The volatility of the CPI for food products is directly proportionate to self-sufficiency in goods that destabilize inflation dynamics

The higher the provision of a federal district with stabilizing goods (all other things being equal), the flatter the inflation trajectory. On the contrary, the more the district is provided with destabilizing goods, the more clearly seasonal inflationary highs and lows are manifested.

The following indicators were used to assess self-sufficiency: gross volume of open and closed ground vegetable harvest by farms of all categories17 per capita18, as well as livestock and poultry production for slaughter in slaughter weight by farms of all categories19 per capita20.

Federal districts with the most volatile CPI — the SFD, NCFD, and VFD — have the greatest self-sufficiency in open- and closed-ground vegetables. The destabilizing influence of this factor is so significant that it is not offset by the stabilizing effect of the high self-sufficiency of these districts in meat and poultry.


17Rosstat’s latest available data for 2021 was used.
18Rosstat’s population data (average for 2022).
19Rosstat’s latest available data for 2022 was used.
20Rosstat’s population data (average for 2022).

Table 2. The higher the self-sufficiency of a federal district in vegetables, the more volatile the CPI for food products

District 

Volume of production of vegetables in open and closed ground in 2023, quintals per capita

Volume of livestock and poultry production for slaughter in slaughter weight in 2023, tons per capita

Intra-annual variance of the CPI for food products, averaged over 2017–2023

SFD

100

56

1.3

NCFD

92

60

2.2

VFD

35

74

1.2

CFD

25

100

1.0

SibFD

22

54

1.1

FEFD

17

28

0.6

UFD

16

49

1.0

NWFD

14

47

1.1

* Data on self-sufficiency of the federal district is normalized in relation to the maximum value in the column, which is taken as 100% provision with goods of a given group.
Sources: Rosstat, ACRA

If a federal district’s self-sufficiency in vegetables is over 30%, then its self-sufficiency in meat and poultry does not outweigh the destabilizing influence of the first factor. This may be explained by the fact that extremely high vegetable production volumes and a lack of vegetable storage capacities (even taking into account trade between regions) force producers to cut prices more aggressively during the high season. This way they minimize spoilage and increase the competitiveness of their products in comparison with products that are produced by individuals and sold on spontaneous markets. This significantly increases the intra-year volatility of the CPI for food products. In districts where self-sufficiency in vegetables is less than 30%, the self-sufficiency in meat and poultry, can, to a certain degree, contain the destabilizing effect of changes in vegetable prices. Accordingly, the variance of the CPI for food products will be lower in the CFD, NWFD, UFD, SibFD, and the FEFD.

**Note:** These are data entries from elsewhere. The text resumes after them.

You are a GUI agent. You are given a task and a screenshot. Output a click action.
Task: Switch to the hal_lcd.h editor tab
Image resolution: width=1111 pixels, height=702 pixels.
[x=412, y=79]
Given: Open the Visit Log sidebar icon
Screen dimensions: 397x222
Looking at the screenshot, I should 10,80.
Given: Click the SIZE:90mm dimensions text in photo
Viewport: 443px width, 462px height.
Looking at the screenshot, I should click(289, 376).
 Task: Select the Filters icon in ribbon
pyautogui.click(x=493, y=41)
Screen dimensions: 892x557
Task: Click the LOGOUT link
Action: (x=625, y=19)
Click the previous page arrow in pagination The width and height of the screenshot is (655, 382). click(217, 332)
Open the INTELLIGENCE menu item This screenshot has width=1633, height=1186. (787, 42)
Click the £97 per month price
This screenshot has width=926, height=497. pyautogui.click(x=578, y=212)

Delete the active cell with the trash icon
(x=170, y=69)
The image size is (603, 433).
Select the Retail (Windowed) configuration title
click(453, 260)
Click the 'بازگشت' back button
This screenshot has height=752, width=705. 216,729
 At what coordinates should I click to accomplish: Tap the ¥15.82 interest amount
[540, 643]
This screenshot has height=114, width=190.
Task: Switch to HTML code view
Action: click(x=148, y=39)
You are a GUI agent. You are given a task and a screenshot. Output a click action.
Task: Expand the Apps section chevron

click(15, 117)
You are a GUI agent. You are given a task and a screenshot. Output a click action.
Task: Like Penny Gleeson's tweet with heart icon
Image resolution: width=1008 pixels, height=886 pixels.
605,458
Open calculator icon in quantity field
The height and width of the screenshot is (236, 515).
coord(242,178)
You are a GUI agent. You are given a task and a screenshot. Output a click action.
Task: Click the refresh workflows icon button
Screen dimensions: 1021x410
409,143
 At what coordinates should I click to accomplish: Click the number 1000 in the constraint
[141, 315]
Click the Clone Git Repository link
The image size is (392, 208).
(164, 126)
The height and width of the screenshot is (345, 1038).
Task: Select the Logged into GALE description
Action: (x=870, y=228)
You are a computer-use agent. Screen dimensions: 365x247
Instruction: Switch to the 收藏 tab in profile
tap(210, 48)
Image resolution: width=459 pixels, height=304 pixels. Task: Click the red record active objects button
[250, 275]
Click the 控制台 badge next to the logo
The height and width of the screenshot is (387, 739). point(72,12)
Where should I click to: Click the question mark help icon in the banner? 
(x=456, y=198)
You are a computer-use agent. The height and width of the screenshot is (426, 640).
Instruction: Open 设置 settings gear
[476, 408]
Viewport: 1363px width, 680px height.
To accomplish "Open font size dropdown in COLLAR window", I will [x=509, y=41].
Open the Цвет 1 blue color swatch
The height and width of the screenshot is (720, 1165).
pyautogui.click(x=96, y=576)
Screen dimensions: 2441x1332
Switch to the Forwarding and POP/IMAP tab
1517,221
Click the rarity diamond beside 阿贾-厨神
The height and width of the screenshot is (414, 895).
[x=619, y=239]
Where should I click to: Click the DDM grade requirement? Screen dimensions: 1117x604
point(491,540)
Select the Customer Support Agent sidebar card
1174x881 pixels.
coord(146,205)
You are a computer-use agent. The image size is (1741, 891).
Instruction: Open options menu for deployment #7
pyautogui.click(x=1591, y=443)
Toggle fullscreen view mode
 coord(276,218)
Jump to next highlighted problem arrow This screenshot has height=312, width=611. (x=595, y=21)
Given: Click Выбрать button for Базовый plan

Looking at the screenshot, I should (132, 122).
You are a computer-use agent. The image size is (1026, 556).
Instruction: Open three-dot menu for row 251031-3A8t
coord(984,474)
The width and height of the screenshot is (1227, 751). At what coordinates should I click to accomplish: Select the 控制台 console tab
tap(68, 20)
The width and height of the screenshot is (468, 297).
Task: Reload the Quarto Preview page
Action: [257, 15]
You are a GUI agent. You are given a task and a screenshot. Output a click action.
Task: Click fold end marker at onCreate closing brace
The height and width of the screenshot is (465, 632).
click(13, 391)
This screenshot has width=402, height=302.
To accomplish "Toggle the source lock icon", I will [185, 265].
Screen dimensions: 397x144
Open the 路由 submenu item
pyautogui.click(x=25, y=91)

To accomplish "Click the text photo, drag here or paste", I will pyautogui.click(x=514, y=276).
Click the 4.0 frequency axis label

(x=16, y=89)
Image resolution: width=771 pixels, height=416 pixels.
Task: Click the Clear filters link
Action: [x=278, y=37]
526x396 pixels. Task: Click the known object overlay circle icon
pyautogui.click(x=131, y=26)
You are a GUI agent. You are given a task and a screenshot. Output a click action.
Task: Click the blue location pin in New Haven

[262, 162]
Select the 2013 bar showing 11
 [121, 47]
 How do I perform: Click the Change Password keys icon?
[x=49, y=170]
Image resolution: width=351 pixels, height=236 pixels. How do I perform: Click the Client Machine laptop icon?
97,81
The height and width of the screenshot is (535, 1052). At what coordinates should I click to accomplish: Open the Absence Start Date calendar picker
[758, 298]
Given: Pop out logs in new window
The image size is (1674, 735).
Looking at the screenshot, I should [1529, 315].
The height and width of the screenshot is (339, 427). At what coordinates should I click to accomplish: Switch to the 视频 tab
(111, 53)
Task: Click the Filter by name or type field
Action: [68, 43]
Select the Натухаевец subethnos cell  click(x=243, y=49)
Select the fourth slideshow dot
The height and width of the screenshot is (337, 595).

Low self-sufficiency in a particular product is counterbalanced by interregional trade and import supplies. This minimizes the risks of shortages, but leads to higher prices due to transportation and storage costs, and, in case of imports21, makes prices more dependent on exchange rates.

In this case, such balancing in the vegetable market through imports or deliveries carried out between regions makes it possible to regulate the volume of goods present on the territory of a federal district at any one time. When supplies are regular, a federal district needs fewer vegetable storage facilities than more vegetable-rich federal districts. Given the decrease in the severity of the problem of spoilage, there is no need to cut prices in the high season.

At the same time, high self-sufficiency in meat leads not only to a decrease in meat prices in a region (due to savings on logistics costs), but stabilizes the trajectory of the CPI as well. The number of links in the chain between producers and consumers is reduced (fewer intermediaries), which decreases the number of variable components in the final price and makes the price less susceptible to fluctuations.


21Currently, the share of imports by region and product group is hard to estimate because the Federal Customs Service stopped disclosing reports in 2022. It is also hard to estimate the share and directions of interregional trade due to a lack of publicly available data.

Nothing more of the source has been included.